### Given passage
01.3.1.1 Justin Martyr Ranked Jesus, The Logos Made Flesh, as Inferior to the Father

In the previous post we looked at how Justin promoted the Logos.  He embraced the Stoic view, and furthered it by proclaiming that Jesus was the living incarnation of the Logos. Justin wrote that the Logos inspired the both the Jewish prophets, and the Greek poets and philosophers. He also declared that the Logos manifested itself in angels and in fires.

Justin wrote about a century after the Book of Acts.  We have seen earlier that primitive, Original Christianity did not promote either the deity of Christ or the Trinity.  We are now seeing that Justin did not not promote these ideas either.  In fact, it is very significant that Justin did not view Jesus as equal to the Father in his writings.  Justin wrote about the inequality, or the hierarchial rank of the Word (Logos),  Jesus, and God the Creator:

“The first power after God the Father and Lord of all is the Word (Logos), who is also the Son . “[i]

This shows Justin’s viewpoint that identifies the Logos as the Son, Jesus Christ, and as inferior to the Father.

### Entries
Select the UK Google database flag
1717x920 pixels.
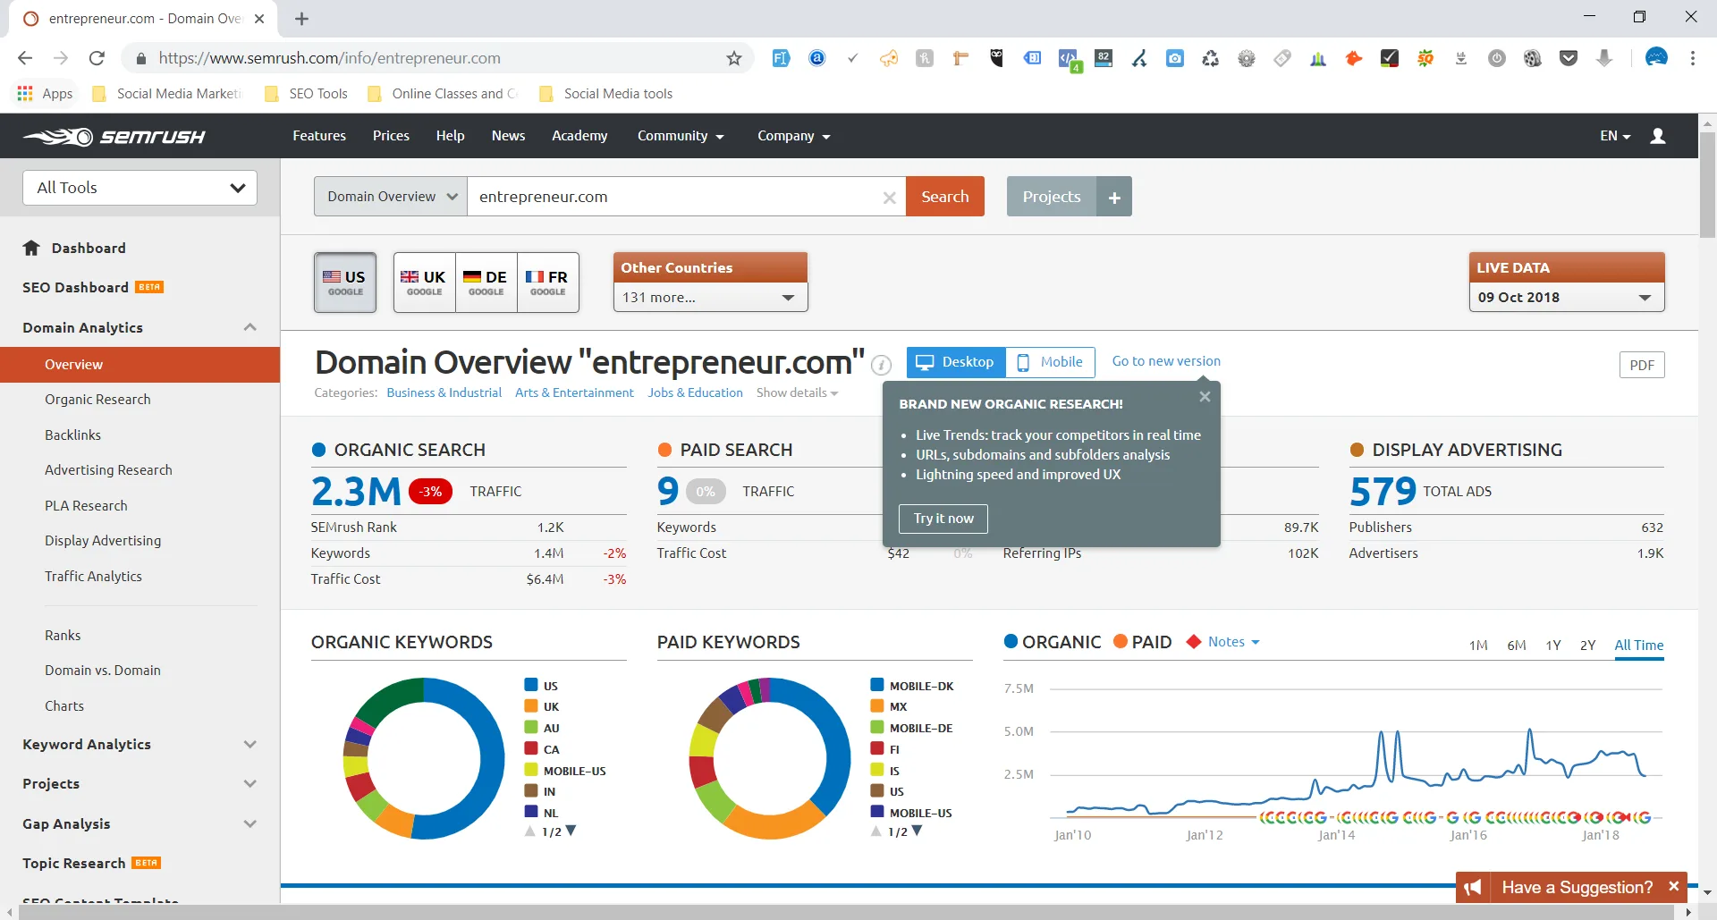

---

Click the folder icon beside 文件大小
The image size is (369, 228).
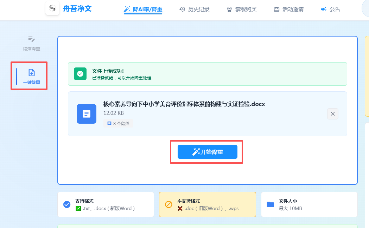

### Exercise
In the Justin Martyr passage, about how long after the Book of Acts did Justin write? The listing has no connection to the Justin Martyr passage.

### Reply
About a century after the Book of Acts.